Marijuana, or cannabis, is a plant that contains psychoactive compounds called THC. When smoked, it can cause changes in the way a person thinks and behaves. Some people feel euphoria, or “high.” They may also experience drowsiness or disorientation, and changes in heart rate or blood pressure. Marijuana can also make it harder to concentrate, and studies show that heavy marijuana use in teen years can cause permanent changes to the brain’s connections related to learning and memory.
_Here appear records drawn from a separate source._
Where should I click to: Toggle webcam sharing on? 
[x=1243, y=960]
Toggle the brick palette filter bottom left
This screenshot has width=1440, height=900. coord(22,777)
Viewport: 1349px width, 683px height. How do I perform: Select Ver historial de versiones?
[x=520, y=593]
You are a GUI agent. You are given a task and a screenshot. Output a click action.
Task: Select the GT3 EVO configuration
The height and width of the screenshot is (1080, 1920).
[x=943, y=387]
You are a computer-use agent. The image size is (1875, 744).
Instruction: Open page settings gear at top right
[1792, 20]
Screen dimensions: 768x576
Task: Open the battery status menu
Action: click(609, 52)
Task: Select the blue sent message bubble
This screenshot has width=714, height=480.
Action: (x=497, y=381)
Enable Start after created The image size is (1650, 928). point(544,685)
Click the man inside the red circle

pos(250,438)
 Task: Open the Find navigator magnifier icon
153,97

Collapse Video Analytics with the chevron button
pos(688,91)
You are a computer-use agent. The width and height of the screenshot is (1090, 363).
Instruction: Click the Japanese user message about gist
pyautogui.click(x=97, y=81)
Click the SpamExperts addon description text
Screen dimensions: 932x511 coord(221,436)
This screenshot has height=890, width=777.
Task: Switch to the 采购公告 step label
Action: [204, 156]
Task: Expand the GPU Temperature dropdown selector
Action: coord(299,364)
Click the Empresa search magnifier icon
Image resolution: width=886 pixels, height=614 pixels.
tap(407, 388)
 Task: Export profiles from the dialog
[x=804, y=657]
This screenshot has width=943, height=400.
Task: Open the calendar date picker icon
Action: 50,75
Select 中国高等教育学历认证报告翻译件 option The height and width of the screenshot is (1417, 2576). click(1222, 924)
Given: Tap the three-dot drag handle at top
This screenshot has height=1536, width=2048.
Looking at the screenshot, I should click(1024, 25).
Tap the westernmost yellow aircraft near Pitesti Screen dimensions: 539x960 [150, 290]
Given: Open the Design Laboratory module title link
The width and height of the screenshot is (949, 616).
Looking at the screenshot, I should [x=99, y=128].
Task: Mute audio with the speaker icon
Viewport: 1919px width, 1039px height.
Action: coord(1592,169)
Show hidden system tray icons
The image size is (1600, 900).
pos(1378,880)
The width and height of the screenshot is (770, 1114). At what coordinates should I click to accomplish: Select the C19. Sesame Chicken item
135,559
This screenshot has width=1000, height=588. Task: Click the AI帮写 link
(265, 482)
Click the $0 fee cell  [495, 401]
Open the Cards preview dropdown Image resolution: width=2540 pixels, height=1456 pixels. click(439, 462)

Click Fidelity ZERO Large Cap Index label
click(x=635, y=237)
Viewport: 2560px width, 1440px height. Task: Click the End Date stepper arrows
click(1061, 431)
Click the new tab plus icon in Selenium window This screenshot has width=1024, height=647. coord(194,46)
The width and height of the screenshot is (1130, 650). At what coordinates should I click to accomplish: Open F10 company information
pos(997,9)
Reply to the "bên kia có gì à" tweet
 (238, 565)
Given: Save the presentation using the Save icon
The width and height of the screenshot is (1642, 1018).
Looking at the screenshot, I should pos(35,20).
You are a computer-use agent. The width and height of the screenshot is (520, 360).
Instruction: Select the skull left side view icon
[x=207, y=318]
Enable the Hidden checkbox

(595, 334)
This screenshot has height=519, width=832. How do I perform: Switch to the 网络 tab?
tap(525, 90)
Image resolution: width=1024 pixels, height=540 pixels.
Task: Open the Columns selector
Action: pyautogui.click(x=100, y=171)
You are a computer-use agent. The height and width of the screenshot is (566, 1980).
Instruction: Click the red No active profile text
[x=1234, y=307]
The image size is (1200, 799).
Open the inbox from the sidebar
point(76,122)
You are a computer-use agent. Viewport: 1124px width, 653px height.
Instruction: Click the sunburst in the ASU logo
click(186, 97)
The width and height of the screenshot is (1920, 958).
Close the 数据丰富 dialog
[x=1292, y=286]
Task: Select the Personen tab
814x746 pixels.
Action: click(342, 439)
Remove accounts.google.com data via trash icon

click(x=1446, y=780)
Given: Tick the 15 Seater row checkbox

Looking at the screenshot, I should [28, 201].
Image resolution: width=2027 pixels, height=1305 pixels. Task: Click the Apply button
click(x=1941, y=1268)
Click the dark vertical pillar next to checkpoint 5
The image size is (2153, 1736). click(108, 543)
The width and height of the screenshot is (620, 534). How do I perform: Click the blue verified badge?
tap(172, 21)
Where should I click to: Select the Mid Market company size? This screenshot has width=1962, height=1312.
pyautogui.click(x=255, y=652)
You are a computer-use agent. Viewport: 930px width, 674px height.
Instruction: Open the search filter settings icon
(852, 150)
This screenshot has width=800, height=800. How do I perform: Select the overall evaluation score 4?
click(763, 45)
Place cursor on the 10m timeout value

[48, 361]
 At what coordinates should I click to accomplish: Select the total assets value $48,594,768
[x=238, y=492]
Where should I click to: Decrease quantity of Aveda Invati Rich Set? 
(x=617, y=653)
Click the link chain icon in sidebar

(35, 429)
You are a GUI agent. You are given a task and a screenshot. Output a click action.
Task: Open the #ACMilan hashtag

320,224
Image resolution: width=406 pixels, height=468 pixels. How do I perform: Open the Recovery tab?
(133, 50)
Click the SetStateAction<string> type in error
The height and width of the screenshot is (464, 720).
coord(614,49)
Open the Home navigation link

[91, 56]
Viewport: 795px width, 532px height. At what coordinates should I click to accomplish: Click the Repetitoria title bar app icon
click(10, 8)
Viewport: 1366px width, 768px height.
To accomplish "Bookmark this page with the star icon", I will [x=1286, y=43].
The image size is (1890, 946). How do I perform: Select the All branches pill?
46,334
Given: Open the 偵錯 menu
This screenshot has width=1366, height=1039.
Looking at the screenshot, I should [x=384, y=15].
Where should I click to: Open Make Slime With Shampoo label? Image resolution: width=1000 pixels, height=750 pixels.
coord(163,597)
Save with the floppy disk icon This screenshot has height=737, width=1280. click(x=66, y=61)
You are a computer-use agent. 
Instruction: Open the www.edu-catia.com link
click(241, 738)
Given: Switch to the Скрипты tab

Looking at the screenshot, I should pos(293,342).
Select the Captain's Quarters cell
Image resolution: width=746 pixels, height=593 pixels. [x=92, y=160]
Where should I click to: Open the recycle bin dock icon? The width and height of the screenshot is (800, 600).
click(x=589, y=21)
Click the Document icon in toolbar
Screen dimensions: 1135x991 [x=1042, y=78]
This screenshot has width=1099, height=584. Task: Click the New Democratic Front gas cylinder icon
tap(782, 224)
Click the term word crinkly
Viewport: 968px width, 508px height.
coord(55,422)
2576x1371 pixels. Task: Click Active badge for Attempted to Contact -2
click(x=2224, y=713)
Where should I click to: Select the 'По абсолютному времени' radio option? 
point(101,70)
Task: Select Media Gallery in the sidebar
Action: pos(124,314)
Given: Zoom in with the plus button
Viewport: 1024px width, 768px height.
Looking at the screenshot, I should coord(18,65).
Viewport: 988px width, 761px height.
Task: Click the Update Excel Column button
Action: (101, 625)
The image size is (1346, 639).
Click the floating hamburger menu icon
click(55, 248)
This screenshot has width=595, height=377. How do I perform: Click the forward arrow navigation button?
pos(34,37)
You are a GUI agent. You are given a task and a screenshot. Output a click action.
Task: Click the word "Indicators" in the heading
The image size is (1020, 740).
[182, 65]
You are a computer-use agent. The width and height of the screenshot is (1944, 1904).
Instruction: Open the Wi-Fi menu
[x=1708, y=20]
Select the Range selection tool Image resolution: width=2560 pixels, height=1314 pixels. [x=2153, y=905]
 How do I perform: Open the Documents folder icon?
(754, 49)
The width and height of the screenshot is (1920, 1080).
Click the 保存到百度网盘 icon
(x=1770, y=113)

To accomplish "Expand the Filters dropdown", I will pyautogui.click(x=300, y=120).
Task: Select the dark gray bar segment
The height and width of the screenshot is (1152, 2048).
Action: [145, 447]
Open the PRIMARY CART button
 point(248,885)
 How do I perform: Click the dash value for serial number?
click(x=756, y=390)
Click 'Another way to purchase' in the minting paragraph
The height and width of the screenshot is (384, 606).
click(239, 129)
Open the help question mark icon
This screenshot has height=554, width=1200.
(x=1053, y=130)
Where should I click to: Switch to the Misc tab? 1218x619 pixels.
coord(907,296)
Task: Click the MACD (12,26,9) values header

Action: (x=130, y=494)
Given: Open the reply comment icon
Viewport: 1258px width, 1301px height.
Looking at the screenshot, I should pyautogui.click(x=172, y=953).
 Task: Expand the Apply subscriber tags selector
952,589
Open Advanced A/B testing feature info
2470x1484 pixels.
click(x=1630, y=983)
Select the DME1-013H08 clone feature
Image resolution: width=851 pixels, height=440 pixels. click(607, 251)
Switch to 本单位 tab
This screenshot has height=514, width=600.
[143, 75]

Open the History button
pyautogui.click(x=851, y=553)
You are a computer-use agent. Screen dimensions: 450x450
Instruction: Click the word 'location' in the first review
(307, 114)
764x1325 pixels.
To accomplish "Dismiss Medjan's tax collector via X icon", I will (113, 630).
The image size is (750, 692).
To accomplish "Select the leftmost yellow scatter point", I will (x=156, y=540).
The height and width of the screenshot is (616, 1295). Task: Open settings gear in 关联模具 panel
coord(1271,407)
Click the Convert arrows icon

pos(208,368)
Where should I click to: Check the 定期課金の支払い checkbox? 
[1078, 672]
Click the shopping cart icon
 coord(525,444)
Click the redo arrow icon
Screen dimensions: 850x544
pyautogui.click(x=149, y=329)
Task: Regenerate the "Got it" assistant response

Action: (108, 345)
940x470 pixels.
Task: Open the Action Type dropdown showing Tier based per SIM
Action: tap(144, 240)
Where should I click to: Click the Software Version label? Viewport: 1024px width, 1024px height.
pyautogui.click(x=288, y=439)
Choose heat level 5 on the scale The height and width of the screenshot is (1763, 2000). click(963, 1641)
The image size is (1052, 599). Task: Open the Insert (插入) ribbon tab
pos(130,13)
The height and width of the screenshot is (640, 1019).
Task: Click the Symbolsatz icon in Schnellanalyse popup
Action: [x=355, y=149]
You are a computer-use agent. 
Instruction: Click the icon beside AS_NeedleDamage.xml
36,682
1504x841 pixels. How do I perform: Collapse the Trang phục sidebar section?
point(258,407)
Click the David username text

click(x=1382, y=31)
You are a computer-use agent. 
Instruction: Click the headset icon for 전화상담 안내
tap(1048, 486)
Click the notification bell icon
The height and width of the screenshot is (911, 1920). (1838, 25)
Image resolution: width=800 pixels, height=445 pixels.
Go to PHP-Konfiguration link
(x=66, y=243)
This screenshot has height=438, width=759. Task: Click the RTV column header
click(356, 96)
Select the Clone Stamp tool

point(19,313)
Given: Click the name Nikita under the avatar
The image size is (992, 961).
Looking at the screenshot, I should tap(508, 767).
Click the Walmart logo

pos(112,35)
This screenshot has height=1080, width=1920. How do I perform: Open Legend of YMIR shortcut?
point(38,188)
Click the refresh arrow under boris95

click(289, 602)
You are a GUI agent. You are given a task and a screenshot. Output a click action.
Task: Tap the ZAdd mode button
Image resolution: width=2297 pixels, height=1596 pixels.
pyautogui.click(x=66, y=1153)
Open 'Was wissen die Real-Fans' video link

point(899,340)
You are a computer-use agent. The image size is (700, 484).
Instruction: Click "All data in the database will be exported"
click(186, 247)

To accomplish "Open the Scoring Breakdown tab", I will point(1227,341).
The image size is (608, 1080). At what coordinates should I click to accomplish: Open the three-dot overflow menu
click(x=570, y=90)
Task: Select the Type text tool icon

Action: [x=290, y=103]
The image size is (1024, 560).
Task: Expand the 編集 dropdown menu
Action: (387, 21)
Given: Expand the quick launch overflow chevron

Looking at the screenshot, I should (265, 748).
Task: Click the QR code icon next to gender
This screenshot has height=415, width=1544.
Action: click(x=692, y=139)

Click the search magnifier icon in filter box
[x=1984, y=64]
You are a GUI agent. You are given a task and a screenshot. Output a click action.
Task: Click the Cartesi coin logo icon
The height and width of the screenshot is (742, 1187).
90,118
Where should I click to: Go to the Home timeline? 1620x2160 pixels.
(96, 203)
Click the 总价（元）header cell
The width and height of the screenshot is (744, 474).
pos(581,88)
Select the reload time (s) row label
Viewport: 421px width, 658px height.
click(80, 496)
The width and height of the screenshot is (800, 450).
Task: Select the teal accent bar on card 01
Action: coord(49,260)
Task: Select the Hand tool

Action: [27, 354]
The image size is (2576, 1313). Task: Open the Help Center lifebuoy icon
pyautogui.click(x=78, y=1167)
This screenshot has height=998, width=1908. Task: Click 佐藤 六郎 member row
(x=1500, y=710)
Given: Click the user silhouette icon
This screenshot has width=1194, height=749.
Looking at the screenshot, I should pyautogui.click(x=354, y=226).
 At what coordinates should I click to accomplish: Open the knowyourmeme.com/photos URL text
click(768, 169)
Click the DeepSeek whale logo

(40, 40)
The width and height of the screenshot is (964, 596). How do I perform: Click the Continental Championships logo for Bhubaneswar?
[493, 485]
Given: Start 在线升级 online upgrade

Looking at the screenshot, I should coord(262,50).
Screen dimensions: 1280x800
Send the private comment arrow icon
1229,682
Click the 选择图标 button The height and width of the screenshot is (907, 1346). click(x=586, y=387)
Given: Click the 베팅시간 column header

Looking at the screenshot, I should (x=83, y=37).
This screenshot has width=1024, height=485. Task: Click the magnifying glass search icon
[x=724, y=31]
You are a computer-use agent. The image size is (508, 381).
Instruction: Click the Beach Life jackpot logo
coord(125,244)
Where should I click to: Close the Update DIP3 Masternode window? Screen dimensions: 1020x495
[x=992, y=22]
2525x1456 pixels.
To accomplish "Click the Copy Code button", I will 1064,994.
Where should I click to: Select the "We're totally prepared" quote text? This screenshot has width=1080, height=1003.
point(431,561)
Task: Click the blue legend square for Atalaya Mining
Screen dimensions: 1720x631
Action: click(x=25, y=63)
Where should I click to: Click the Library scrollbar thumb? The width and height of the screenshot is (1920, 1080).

There’s a lot of debate about whether weed is useful or not, but the fact is that it’s here to stay. Weeds can help keep soil in place, provide food for livestock and wildlife, and even produce nutritious greens. But some weeds can reduce crop yields by competing with crops for water, nutrients and sunlight, and they can interfere with human activities like irrigating and harvesting. They can be difficult or impossible to eradicate, and they can have detrimental impacts on the environment and the way we farm.
A good first step is to identify the weed, ideally at a flowering stage. The flowers often contain the most defining traits. Use a field guide or taxonomic key, or a botanical name dictionary, and compare the specimen with photographs and descriptions in that reference.
You can also try using the internet, but remember that common names (e.g., common lambsquarters) might not be precise enough to distinguish one species from another.